In the end, the researchers concluded that the AI was better able to detect how calm or energetic a song was better than more traditional approaches that did not use AI, and performed about the same when it came to detecting whether a song was positive or negative. "It seems that this gain of performance is the result of the capacity of our model to unveil and use mid-level correlations between audio and lyrics, particularly when it comes to predicting valence," the researchers wrote in the paper.
It's noted in the paper that in order to really leverage this work, a "database with synchronized lyrics and audio would be of great help to go further." If such a database existed, the team believes they could more finely determine the ambiguity in the mood of tracks, as "in some cases, there can be significant variability between listeners" (people might not always agree on if a song is positive or negative, for example). Ultimately, the researchers believe this sort of work is seen as a way to further look into how music, lyrics, and mood correlate, as well as the possibility of having deep learning models be able to sort through and find unlabeled data in high volume.

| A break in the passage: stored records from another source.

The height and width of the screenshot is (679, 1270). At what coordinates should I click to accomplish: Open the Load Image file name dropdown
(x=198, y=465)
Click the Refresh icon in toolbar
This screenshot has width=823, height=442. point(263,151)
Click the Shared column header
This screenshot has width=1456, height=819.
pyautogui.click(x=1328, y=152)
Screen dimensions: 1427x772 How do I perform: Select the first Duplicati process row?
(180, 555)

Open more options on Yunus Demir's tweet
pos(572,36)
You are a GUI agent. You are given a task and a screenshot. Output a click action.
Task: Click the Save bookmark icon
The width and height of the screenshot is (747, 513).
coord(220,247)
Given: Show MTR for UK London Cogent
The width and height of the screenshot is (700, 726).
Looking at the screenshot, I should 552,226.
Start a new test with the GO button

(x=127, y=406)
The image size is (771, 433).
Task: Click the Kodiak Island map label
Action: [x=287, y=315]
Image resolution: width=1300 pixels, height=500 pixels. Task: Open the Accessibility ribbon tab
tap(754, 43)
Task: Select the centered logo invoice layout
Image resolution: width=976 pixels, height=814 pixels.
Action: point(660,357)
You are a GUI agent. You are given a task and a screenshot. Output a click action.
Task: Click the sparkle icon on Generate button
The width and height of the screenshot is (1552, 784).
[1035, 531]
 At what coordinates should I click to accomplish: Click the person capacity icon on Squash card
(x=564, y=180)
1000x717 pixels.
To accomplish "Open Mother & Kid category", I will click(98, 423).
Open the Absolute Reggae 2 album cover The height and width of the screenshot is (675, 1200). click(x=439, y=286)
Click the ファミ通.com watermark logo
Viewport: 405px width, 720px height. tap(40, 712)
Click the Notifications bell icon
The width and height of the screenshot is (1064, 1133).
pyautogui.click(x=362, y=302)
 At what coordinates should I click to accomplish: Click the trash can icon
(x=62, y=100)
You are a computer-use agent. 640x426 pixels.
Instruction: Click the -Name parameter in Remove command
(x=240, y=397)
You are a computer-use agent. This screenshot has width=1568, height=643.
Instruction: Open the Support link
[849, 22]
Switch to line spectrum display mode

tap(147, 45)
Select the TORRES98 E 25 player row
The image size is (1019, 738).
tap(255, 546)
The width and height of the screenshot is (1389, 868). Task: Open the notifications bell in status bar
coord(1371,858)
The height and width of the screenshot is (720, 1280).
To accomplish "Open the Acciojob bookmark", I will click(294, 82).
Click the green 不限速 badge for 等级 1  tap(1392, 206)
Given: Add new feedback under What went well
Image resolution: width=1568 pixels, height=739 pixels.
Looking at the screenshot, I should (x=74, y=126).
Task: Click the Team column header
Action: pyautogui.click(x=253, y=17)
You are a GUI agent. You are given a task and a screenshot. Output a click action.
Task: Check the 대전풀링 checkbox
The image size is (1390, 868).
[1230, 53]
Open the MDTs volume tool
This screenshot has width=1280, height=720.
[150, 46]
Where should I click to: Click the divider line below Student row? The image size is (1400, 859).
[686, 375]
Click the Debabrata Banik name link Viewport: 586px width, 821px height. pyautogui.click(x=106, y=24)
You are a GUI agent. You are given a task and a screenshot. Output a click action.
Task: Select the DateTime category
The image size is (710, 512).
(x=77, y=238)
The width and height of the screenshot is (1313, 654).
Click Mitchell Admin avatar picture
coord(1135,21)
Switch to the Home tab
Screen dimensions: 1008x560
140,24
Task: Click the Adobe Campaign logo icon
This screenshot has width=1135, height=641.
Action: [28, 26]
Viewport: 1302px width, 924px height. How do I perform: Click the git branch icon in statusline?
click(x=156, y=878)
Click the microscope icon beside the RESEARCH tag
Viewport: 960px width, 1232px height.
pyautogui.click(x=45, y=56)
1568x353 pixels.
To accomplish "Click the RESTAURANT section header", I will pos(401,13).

This is far from the first time Deezer has attempted to use AI in order to sort through music. Last year, it took on a challenge at Sónar festival to answer the question, "When a user is at home, how can we detect the context in which they are listening to music and recommend music accordingly?" Deezer could theoretically use this type of machine learning in the future to automatically sort and catalog music — not just with basic metadata, like the artist's name or genre of music, but something more nuanced like mood.